No es un exhibicionista Sokolov. Acaso es un hechicero. Tiene embrujado el piano como si fuera un instrumento en estado de transformación. Mozart se escuchaba con la pureza de una caja de música sobrenatural. A Rameau  se le percibía como si Sokolov tuviera delante un clavecín. 

Y Chopin... Parecía como si el concertista ruso hubiera descubierto en el piano la dirección asistida.Inverosímilmente lúcido y cristalino, pero también hondo, como los compases de la propina que despidieron el rito. Porque Sokolov no es un músico camaleónico,  ni un enciclopedista sino un artista clarividente que sabe desdoblar su virtuosismo y su profundidad en la concepción pianística de la totalidad. 

Sokolov no suplanta al compositor. Lo expone como si las obras estuvieran alumbrándose desde el piano en ese mismo instante. Incluso cuando son tan populares y sencillas como la sonata K545 de Mozart. Sencilla quiere decir que es capaz de tocarla un alumno del grado elemental. Otra cuestión es revelarla. Concebirla con la naturalidad y la pureza que Sokolov era capaz de proporcionarle.

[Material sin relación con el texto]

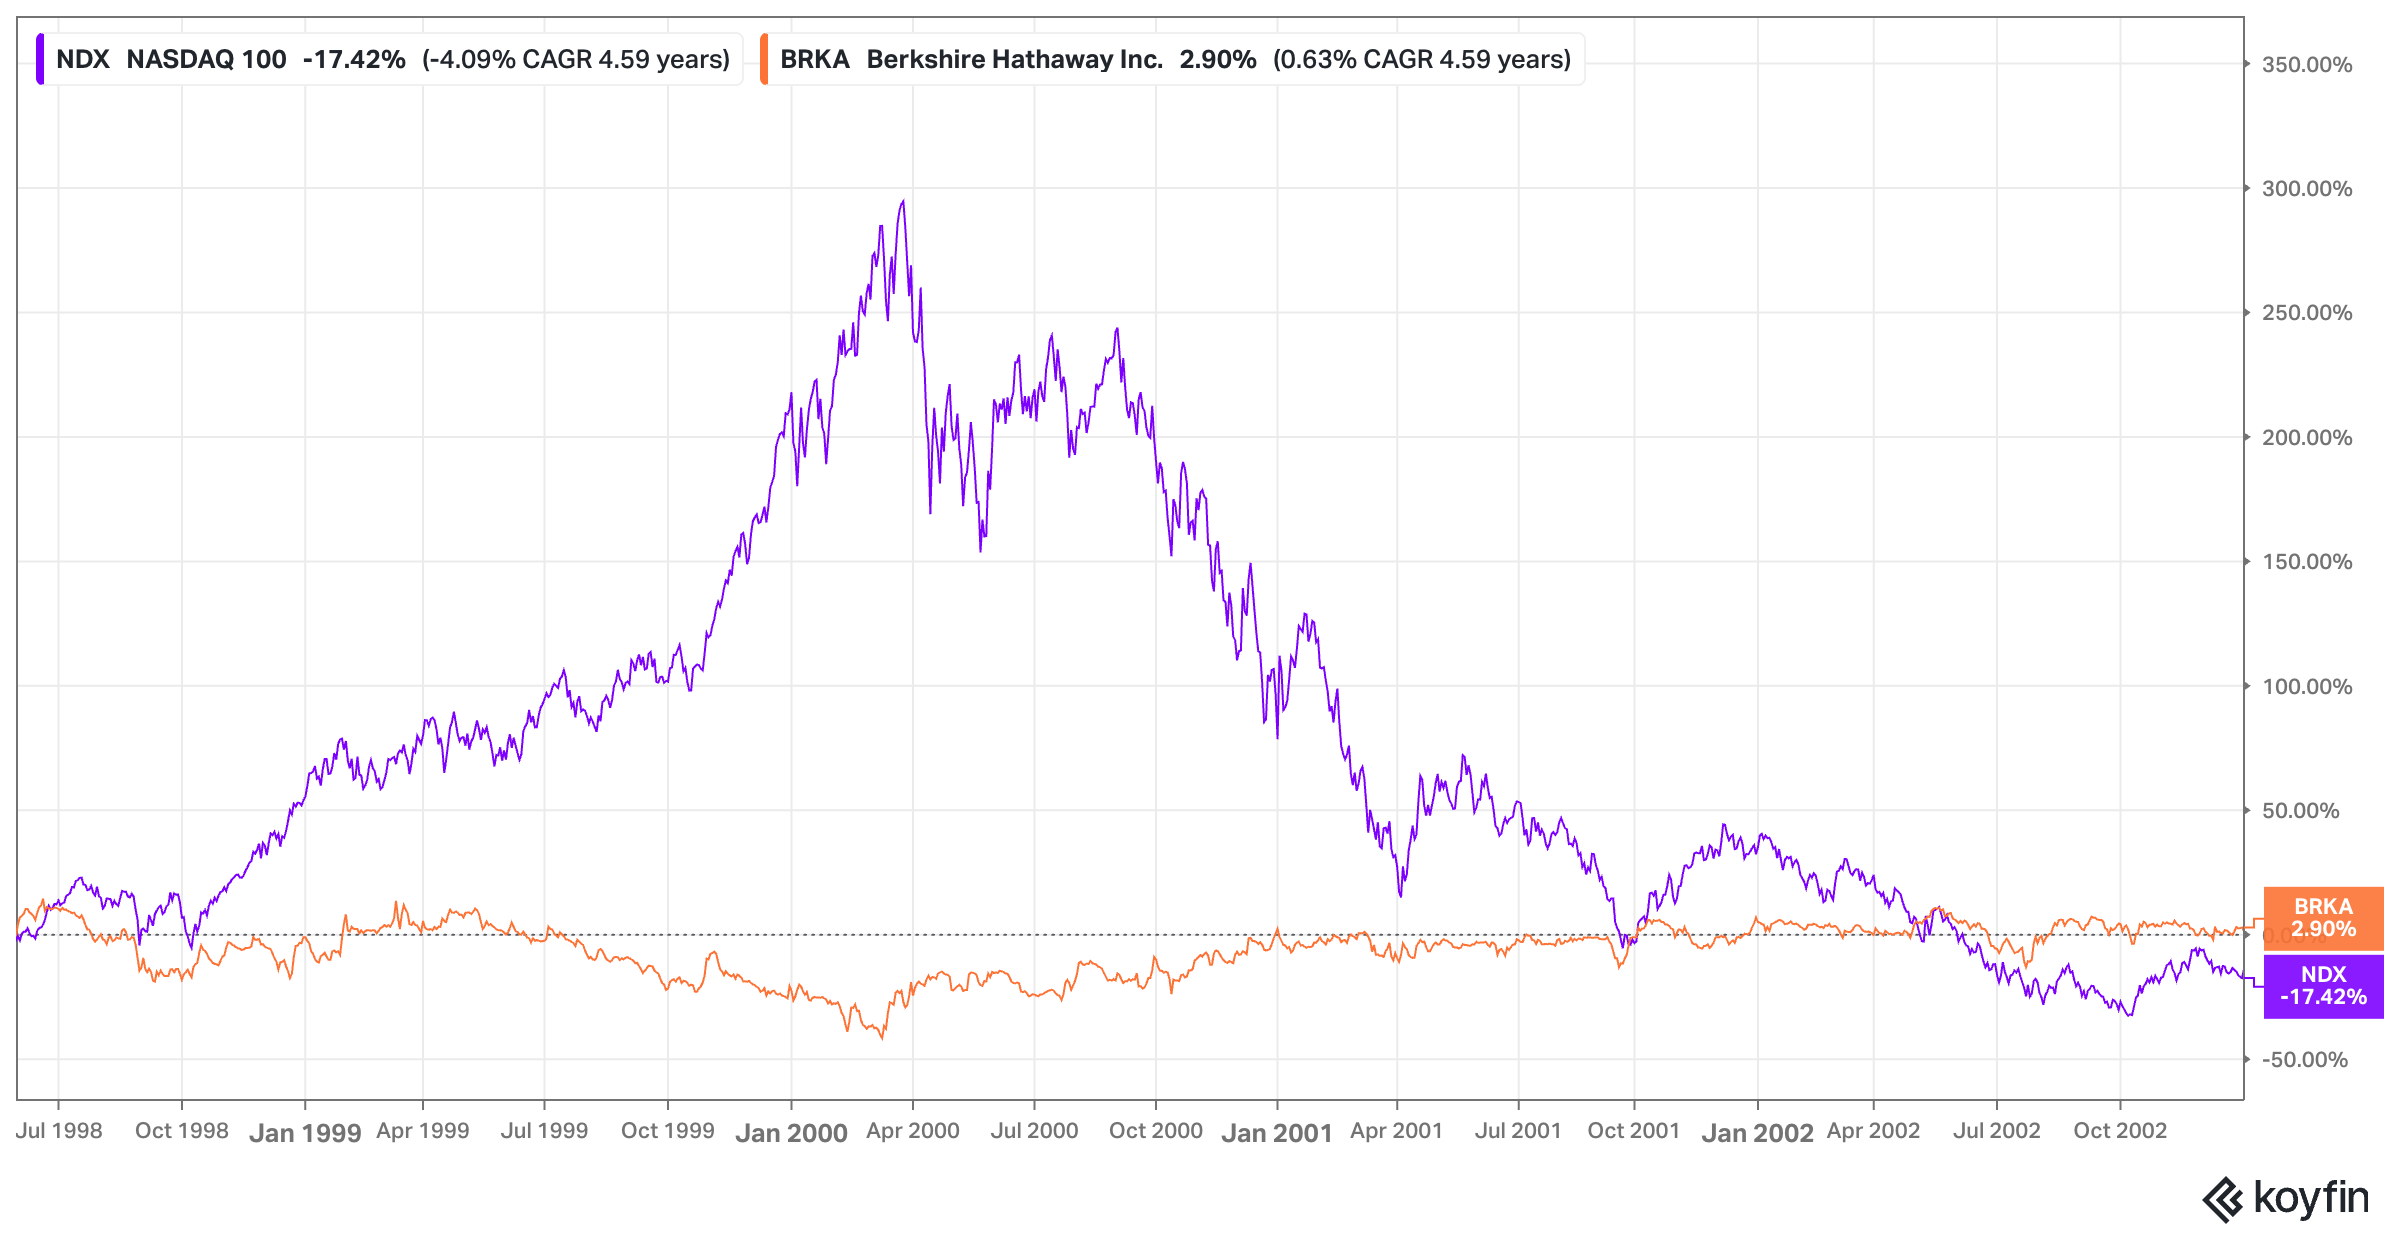The height and width of the screenshot is (1240, 2400).
Task: Click the Apr 2001 date axis label
Action: click(x=1396, y=1131)
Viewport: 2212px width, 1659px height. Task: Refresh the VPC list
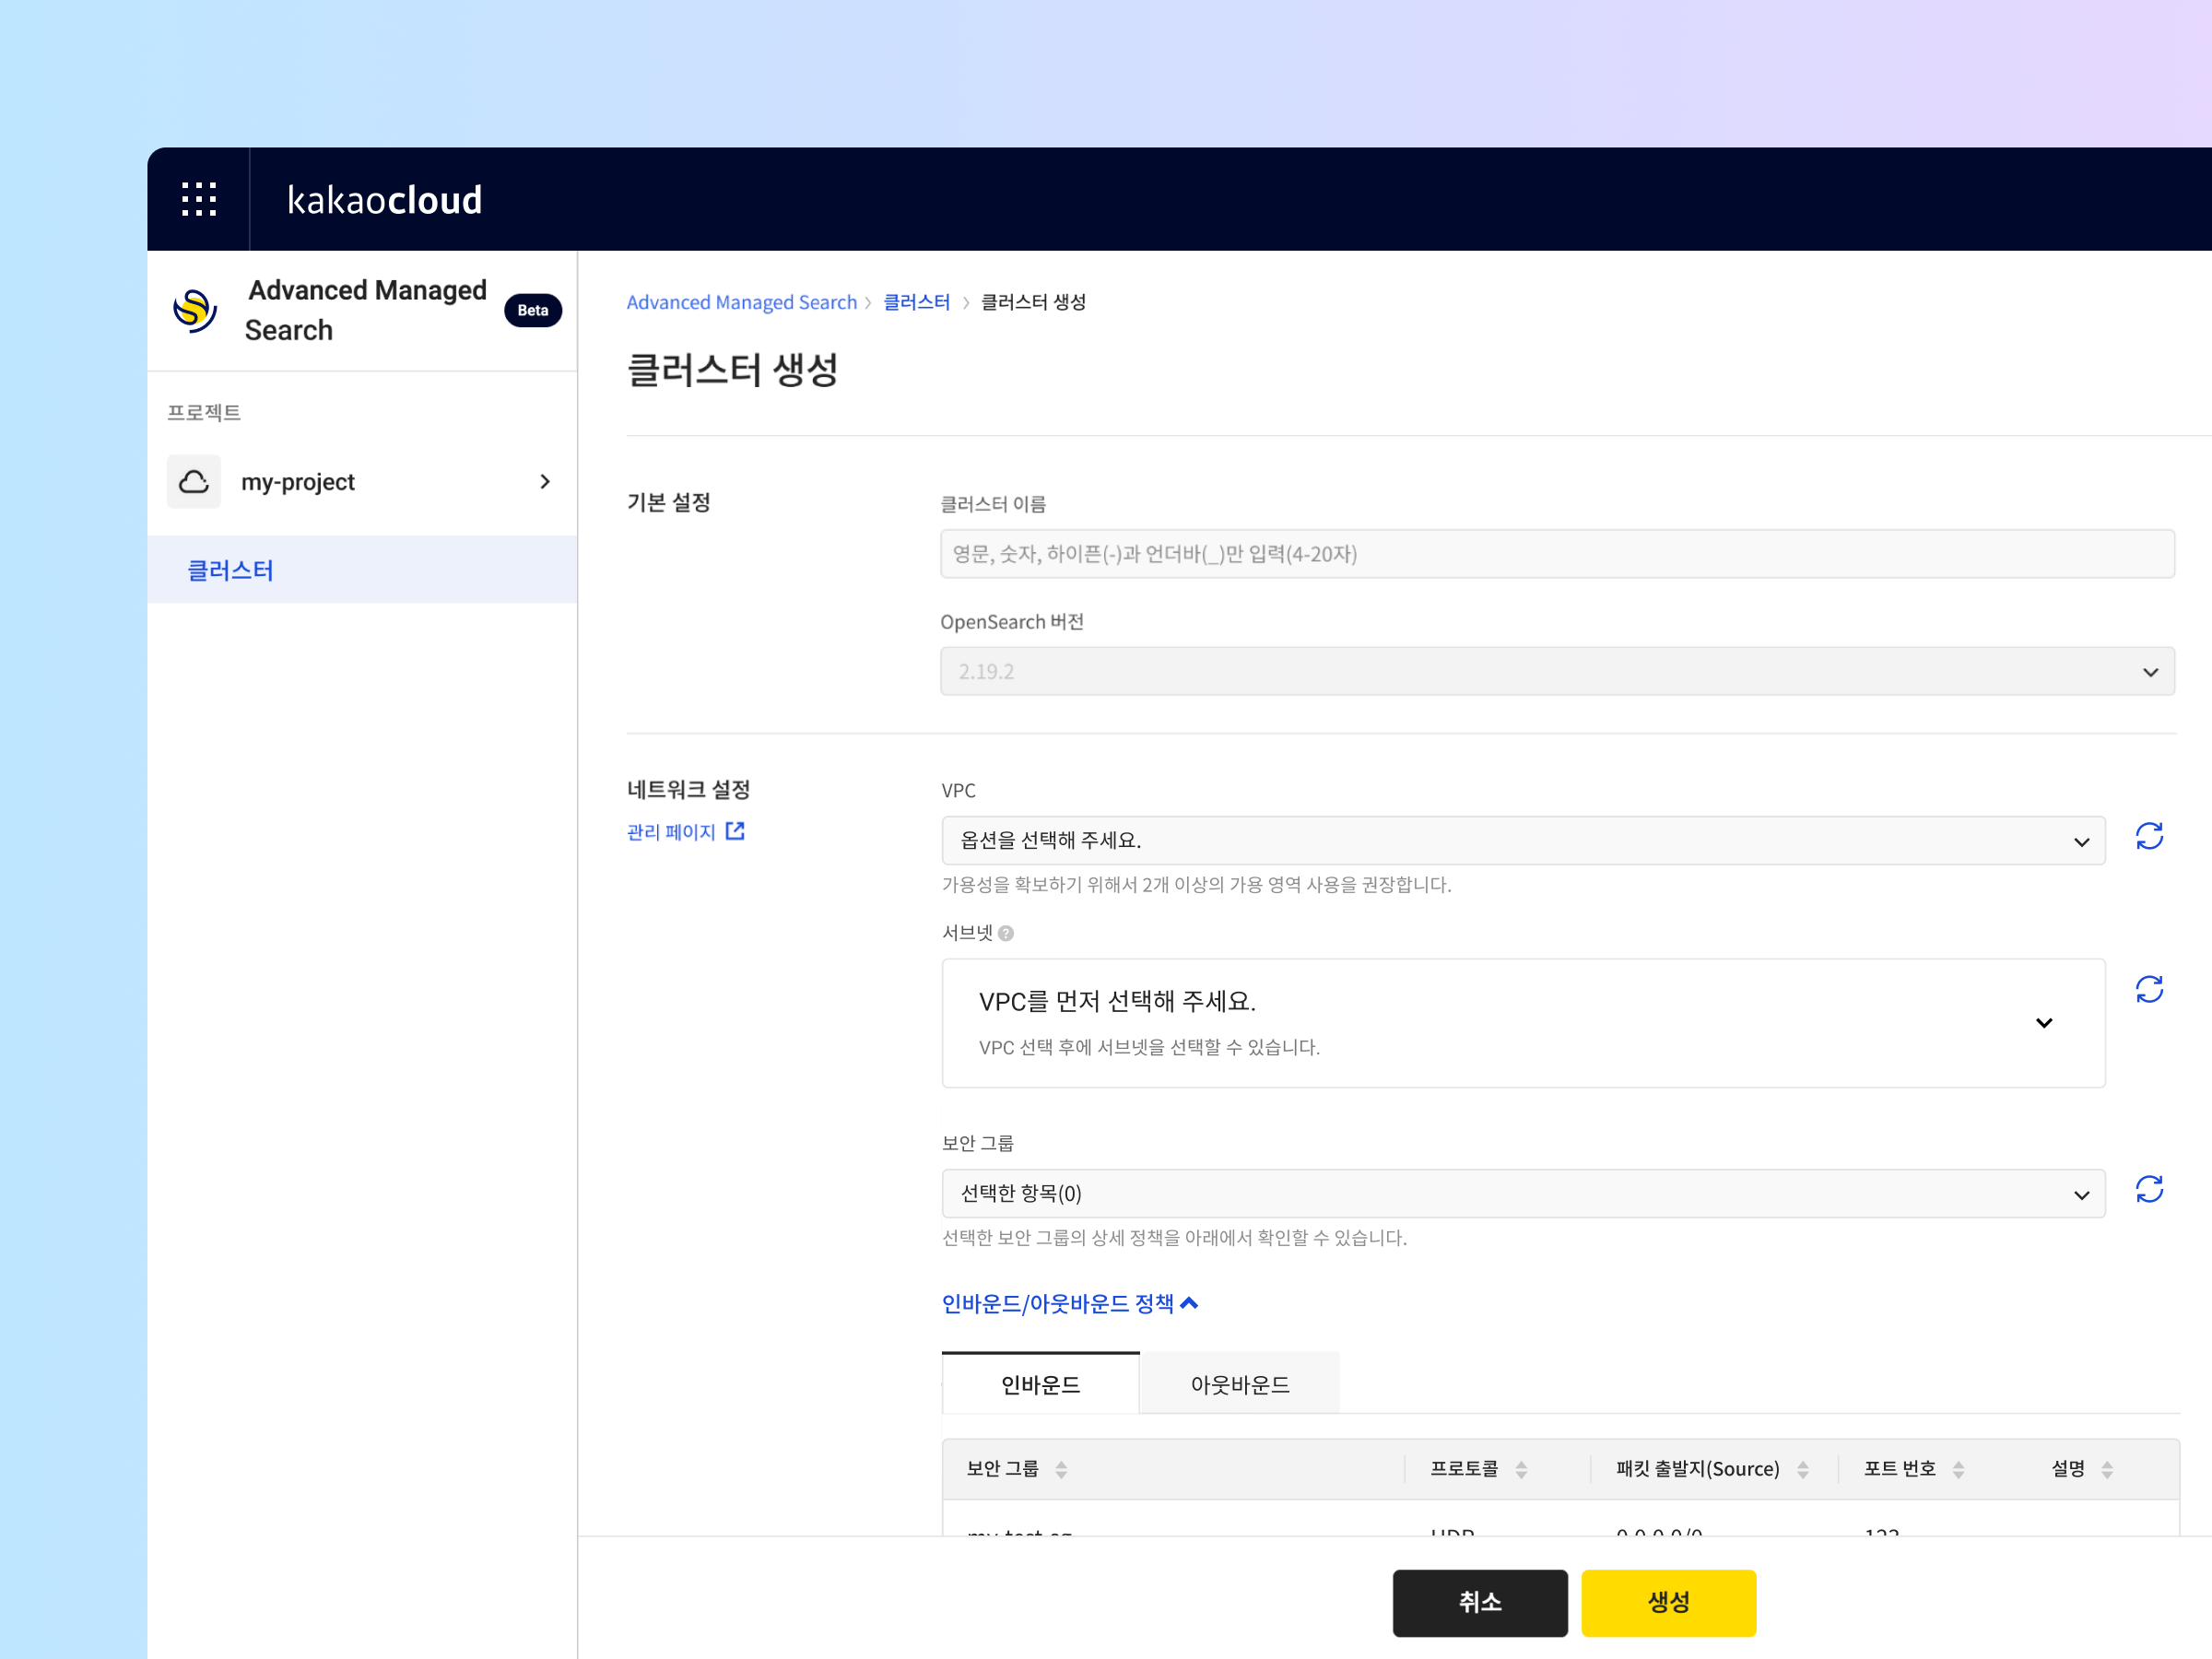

Se acordaba uno de Picasso, cuando decía que siendo un niño pintaba con Leonardo da Vinci. Y que tuvo que cumplir 80 años para pintar como niño. Unos cuantos menos tiene el monstruo de San Petersburgo, 66, pero adquiere sentido la alegoría picassiana del regreso al paraíso perdido. Un viaje iniciático que Sokolov hizo en penumbra, abjurando de las pausas, reflejado por la luz del órgano en el destello grisáceo de noche de luna llena, y llevándose consigo la devoción de melómanos, estupefactos unos y otros en este exigente rito stendheliano.

La belleza tiene una enorme fuerza perturbadora y perforadora. Por eso ocurría que el adagio de la sonata K457 martilleaba las cuerdas del piano y las entrañas de los allí presentes. Un dolor placentero. O al revés, derivado de la sobreexposición a Mozart y de las emociones que suscitaba su hermosa plegaria. Sokolov era un medium sin dejar de ser Sokolov. Ensimismado, absorto, en la introspección de la partitura ausente. Le faltaba una zarza ardiendo.

El descanso era necesario para reponerse de la "radiación" musical. E imagino a tantos pianistas desesperados en su vocación.Contrariados en la dinámica del sonido que Sokolov es capaz de desarrollar.  Frustrados ante la sospecha de que el piano es un instrumento distinto, inabarcable, cuando Sokolov lo escruta como si fuera su medio natural, el agua en el agua.

Y el fuego en el fuego, toda vez que el Beethoven de la opus 90 se escuchaba tremebundo y volcánico. Una fuerza dionisiaca parecía alentar la música. Y predisponía la ceremonia de la Opus 111. Que fue escrita en 1822 y que podía haberse escrito ayer o mañana, de toda la vanguardia que contiene -la proeza rítimica, el protojazz, el expresionismo de entreguerras, el minimalismo- y de toda la vigencia que le otorgó Sokolov como si Beethoven se nos hubiera aparecido. ¿O no fue así?